• **Exercise**: Check each line of the data below for the word "checkbox", then extract the ones that have it.

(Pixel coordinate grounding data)

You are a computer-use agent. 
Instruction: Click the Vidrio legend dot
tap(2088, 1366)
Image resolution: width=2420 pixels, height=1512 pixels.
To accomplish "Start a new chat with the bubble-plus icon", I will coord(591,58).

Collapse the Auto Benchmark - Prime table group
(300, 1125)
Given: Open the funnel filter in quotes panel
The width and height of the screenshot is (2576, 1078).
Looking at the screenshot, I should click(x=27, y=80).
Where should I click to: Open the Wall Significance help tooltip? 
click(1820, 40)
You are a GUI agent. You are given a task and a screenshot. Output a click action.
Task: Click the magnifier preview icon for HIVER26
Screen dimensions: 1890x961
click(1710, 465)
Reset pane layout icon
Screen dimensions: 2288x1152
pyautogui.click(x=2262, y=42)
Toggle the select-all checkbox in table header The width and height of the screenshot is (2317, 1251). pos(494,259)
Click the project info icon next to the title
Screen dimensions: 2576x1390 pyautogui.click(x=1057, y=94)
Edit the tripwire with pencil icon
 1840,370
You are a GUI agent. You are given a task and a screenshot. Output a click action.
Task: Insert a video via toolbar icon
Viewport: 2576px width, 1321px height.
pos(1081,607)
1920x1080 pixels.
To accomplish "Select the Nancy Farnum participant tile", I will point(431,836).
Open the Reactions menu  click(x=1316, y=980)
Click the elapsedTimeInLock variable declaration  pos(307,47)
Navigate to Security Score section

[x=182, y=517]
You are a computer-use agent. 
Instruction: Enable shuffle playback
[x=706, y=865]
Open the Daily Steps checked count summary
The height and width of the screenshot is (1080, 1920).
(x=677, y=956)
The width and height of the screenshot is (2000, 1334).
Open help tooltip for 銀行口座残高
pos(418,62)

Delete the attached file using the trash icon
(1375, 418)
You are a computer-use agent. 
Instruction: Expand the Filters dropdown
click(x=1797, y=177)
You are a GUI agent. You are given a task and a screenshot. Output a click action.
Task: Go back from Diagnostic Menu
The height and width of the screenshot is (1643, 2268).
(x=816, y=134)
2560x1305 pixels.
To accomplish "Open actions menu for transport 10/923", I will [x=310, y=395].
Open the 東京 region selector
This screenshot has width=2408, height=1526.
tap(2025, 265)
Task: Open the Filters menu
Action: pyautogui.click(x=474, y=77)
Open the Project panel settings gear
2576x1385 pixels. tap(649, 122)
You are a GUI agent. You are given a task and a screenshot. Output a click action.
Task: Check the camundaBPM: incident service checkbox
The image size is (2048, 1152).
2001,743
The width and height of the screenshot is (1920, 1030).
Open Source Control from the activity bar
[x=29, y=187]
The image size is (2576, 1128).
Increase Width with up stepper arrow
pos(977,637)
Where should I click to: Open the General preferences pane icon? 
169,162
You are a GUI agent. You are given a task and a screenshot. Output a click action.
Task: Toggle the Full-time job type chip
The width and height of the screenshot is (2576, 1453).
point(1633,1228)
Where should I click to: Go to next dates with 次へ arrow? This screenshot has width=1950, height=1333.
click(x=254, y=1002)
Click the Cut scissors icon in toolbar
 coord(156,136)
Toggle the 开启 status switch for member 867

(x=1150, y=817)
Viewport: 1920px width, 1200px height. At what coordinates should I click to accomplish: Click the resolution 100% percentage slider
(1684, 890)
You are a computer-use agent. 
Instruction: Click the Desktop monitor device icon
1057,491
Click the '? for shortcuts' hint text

• **Answer to the exercise**:
Toggle the select-all checkbox in table header The width and height of the screenshot is (2317, 1251). pos(494,259)
Task: Check the camundaBPM: incident service checkbox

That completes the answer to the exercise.